# [YOUR GOAL]
In the listing below, the answer starts at the line that has "Contact Us (156, 2464)" and stops after the line that has "Contact (255, 35)"; please repeat that part exactly and nothing more.

# [RECORDS SHOWN]
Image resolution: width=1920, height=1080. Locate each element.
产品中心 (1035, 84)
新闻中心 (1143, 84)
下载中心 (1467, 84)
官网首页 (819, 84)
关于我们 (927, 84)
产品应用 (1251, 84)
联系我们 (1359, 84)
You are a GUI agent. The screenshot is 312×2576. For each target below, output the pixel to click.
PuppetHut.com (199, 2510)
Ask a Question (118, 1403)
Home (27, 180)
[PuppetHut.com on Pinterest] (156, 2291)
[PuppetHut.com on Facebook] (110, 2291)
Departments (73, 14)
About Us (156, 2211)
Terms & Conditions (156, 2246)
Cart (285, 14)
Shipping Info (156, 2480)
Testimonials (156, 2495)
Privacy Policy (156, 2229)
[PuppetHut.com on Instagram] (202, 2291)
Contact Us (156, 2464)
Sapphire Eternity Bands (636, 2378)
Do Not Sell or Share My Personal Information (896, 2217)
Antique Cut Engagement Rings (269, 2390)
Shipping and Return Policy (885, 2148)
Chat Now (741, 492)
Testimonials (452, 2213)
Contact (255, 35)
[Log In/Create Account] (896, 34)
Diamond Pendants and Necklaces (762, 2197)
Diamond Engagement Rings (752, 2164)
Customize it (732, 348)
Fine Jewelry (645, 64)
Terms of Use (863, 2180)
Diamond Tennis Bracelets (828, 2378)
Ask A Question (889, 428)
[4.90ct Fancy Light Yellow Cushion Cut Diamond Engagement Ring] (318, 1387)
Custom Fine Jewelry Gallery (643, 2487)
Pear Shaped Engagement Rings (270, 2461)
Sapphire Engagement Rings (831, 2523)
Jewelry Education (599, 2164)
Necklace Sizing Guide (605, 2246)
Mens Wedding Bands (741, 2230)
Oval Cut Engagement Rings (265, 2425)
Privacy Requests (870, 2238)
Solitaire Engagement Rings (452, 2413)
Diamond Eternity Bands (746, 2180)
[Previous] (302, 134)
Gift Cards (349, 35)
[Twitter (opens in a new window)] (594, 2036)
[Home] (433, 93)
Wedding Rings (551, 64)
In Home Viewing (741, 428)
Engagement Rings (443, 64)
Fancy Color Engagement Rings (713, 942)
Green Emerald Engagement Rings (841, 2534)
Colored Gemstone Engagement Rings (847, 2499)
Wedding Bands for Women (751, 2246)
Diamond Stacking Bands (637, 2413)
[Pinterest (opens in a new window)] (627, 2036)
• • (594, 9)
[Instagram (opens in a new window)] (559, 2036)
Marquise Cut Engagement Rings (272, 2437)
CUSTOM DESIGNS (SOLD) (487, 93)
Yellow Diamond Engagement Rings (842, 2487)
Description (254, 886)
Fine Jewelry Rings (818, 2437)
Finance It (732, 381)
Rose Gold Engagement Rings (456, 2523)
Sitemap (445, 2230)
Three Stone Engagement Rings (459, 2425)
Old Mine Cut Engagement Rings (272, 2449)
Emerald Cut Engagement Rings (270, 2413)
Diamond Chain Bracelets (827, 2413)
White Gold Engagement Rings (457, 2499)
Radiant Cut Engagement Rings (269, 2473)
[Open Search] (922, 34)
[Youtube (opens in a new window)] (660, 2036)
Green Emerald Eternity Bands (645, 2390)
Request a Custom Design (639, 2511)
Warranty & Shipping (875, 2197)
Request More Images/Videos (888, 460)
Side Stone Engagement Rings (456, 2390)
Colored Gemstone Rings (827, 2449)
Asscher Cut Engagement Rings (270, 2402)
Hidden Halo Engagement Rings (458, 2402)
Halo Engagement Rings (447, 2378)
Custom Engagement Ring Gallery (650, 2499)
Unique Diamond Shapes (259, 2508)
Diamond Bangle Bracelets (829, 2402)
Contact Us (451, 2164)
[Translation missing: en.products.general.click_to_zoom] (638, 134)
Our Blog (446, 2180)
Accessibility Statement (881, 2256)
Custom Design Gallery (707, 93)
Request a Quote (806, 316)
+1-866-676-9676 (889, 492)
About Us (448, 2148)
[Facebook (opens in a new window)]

# [REPLY]
Contact Us (156, 2464)
Sapphire Eternity Bands (636, 2378)
Do Not Sell or Share My Personal Information (896, 2217)
Antique Cut Engagement Rings (269, 2390)
Shipping and Return Policy (885, 2148)
Chat Now (741, 492)
Testimonials (452, 2213)
Contact (255, 35)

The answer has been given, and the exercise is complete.